Dataset entries
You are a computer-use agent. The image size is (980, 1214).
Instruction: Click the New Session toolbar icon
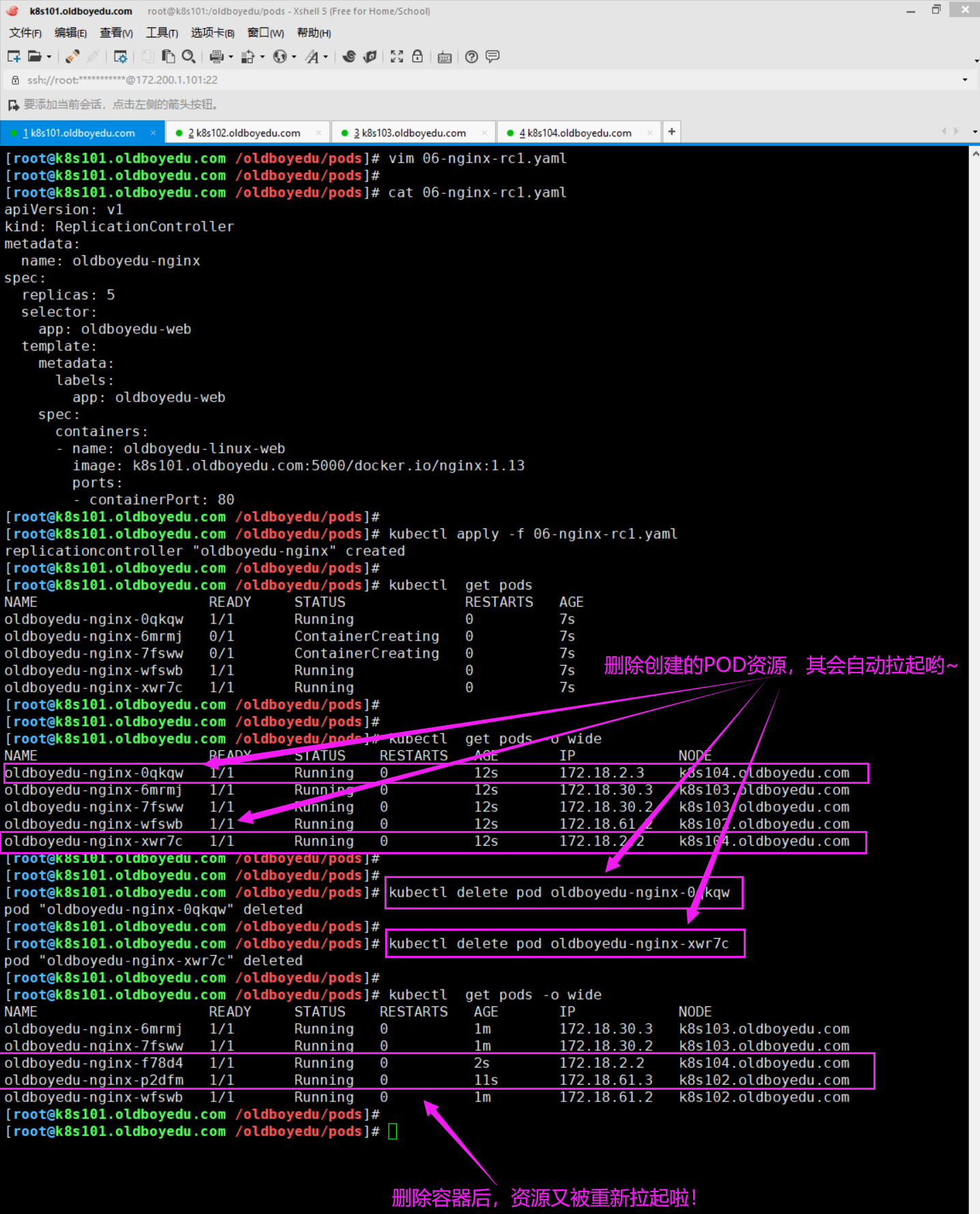tap(14, 57)
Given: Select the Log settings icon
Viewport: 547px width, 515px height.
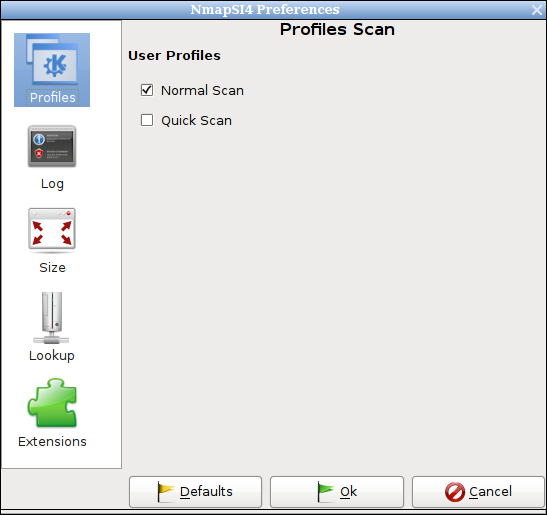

Assignment - Copy out all the data above exactly, pictures excluded.

Answer to this task -
You are a computer-use agent. The image size is (980, 1214).
Instruction: Click the New Session toolbar icon
tap(14, 57)
Given: Select the Log settings icon
Viewport: 547px width, 515px height.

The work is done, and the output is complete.